This thesis investigates different material systems and processing technology for high temperature compatible laser diodes used in volume applications within the 1.3-μm telecom wavelength window. Laser diodes built from such materials are much desired in order to eleminate the need for active temperature control needed in current systems, which significantly increases both complexity, size and cost.

The structures were grown by Metal-Organic Chemical Vapor Deposition (MOCVD) and the evaluation of materials was performed using different characterization methods such as High-Resolution X-Ray Diffraction (HR-XRD), Photoluminescence (PL), Time-Resolved Photoluminescence (TR-PL). Fabrication and evaluation of Fabry-Perot lasers with different geometries was used to check the material quality and temperature performance. A novel in-situ etching technique was developed for the use i future more advanced, buried hetrostructure lasers.

The first studied materials system was AlGaInAsP/InGaAsP/InP. To handle a 5-element material with the precision required, modelling of the materials and heterostructure properties was performed. The addition of Al to the InGaAsP barrier allows better electron confinement with little change in valence band properties. The optimum aluminium content was found to be about 12%. Although the effect of Al could be identified, it was not sufficient with T0 of only 90 K only up to 60 °C. A second materials system InGaP/InAsP/ InP initially looked quite promising from a materials and quantum well design point of view but encountered severe problems with the device integration and further work was discontinued.

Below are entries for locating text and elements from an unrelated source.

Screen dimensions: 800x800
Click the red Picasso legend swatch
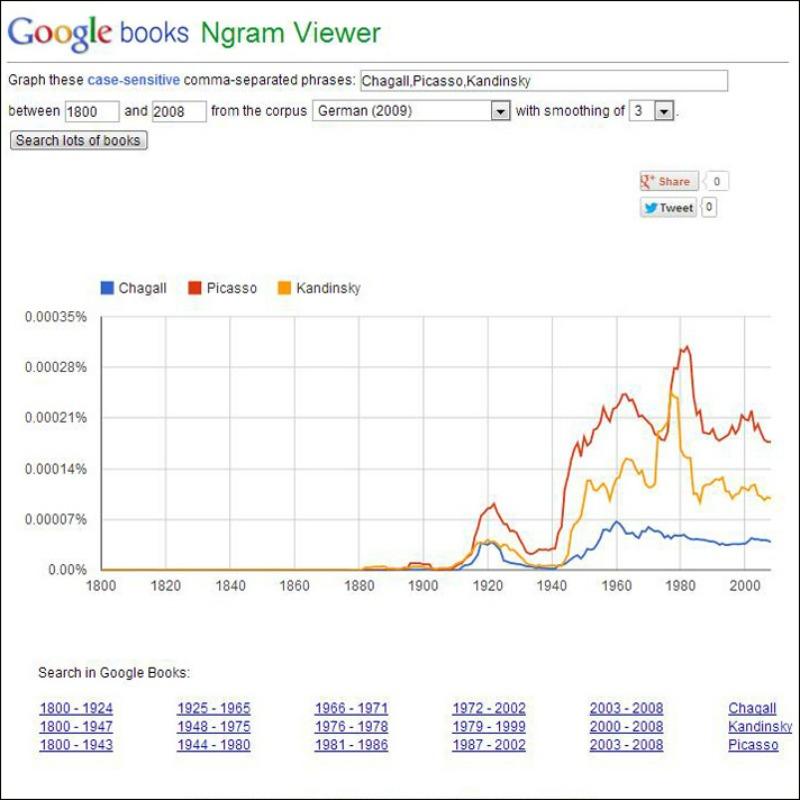[x=195, y=288]
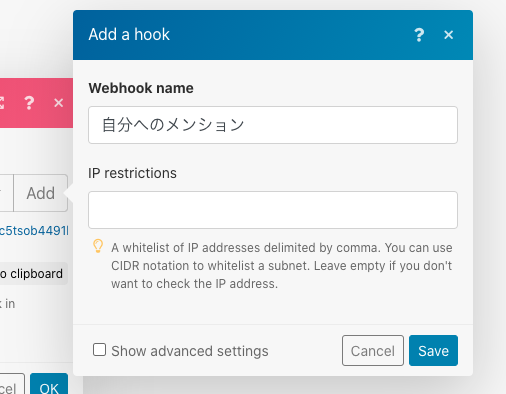Enable the Show advanced settings checkbox
The width and height of the screenshot is (506, 394).
coord(99,350)
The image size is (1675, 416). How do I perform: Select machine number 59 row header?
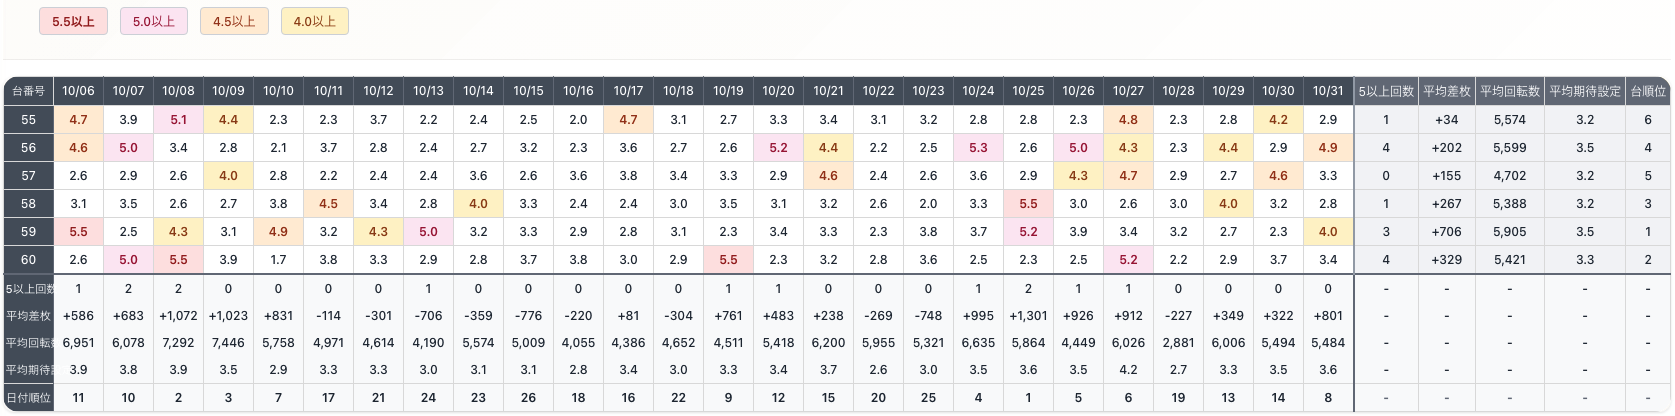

The main effort was therefore was devoted to a third materials system: AlGaInAs/AlGaInAs/InP. This material system is not unknown but has hitherto not found a widespread application for fibre optic applications. In this work, the MOCVD growth of 1.3 μ;m quantum well laser structures was optimized and ridge waveguide laser devices with excellent temperature performance was fabricated (T0 = 97 K at 85 °C). A ridge waveguide laser was identified as suitable structure since it requires only a single epitaxial growth, thus avoiding the main problem of oxidation of Al based buried structures. The dynamic performance was excellent up to 110 °C and the device fabrication is highly reliable (lifetime >7000 h). This high yield uncooled ridge Fabry-Perot laser process has now been transferred to production and is applied in short length 10 Gb/s multimode links.

In order to further improve the usefulness of the Al-containing materials in even higher performance devices needed in future applications developments towards fully buried heterostructure device geometry were also pursued. To overcome difficulty of oxidation of Al containing layers at the mesa walls an in-situ etching technique was implemented. Different chemistry approaches were investigated and the first results of lasers devices were reported.